- **Description of the task**
Report each line of the records where "computer" occurs.

Stored data:
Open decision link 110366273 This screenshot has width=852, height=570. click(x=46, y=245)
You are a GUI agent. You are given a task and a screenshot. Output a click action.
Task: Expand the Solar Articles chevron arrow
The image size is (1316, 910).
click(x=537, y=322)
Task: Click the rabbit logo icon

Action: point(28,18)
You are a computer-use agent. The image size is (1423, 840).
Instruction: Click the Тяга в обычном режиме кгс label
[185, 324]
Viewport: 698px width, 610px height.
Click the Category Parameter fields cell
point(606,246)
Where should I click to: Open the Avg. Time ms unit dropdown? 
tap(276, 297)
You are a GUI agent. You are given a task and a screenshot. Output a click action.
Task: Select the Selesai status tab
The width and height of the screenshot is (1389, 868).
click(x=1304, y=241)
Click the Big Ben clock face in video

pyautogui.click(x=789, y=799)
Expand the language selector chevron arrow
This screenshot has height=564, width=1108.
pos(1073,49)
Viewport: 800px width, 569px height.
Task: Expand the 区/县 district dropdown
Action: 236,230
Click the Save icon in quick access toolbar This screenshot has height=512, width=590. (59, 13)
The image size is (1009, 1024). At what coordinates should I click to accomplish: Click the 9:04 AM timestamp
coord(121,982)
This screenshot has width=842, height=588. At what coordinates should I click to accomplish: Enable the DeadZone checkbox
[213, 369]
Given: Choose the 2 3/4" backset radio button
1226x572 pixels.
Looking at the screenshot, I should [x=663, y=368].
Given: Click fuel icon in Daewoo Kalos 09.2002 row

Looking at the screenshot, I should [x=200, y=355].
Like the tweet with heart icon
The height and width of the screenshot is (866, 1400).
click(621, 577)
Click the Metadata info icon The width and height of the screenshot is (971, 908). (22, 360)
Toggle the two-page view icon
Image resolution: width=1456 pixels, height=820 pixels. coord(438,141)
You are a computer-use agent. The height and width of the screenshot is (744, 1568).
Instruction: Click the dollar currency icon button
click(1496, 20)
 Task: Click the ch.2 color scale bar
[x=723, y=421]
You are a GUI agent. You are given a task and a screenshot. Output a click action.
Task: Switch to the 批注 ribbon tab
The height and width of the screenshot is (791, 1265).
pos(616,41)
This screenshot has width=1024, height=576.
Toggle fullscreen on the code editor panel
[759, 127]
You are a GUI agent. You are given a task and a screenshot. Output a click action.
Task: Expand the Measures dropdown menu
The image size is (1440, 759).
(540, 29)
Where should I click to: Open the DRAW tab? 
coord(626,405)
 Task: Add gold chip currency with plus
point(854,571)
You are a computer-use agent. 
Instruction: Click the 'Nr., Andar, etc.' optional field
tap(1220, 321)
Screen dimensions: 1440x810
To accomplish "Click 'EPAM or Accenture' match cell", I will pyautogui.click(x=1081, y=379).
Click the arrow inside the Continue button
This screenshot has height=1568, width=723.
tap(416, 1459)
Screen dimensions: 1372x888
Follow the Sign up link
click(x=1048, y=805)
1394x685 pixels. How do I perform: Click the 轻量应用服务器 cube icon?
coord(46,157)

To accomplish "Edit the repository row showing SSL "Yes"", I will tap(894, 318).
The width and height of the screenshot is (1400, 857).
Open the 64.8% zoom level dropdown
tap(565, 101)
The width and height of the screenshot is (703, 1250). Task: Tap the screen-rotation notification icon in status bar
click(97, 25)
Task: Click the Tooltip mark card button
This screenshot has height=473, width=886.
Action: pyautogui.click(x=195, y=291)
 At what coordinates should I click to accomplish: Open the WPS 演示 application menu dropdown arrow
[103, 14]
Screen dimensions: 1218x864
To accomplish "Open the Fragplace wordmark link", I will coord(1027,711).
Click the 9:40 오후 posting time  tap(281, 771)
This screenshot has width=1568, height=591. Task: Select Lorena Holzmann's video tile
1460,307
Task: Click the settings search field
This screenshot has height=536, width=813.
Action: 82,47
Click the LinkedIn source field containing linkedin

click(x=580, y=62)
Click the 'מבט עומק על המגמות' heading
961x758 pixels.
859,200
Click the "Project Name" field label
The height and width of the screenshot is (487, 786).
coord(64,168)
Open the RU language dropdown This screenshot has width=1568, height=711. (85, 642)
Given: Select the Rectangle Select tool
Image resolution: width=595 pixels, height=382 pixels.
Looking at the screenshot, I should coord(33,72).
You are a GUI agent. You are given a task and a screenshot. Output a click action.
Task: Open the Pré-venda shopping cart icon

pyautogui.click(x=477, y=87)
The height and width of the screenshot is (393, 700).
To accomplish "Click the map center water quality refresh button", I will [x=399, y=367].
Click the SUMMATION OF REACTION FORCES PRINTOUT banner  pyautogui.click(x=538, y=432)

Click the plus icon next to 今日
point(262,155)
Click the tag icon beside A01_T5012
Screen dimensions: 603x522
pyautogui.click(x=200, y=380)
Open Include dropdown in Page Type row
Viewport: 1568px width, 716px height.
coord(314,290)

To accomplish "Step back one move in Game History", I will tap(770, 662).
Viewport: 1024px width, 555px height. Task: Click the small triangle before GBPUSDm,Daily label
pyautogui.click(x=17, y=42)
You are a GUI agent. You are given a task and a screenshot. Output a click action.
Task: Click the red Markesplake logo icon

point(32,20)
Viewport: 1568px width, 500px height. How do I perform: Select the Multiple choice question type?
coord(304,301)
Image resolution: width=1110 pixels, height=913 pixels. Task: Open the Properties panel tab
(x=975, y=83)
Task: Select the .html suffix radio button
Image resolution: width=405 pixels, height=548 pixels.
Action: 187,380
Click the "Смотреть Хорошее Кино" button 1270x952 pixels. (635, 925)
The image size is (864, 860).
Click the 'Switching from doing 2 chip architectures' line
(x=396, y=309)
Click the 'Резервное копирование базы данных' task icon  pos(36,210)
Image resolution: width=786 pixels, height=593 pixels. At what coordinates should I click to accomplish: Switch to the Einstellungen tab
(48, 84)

- **Exercise response**
You are a computer-use agent. The image size is (1423, 840).
You are a computer-use agent. The height and width of the screenshot is (744, 1568).
You are a computer-use agent. 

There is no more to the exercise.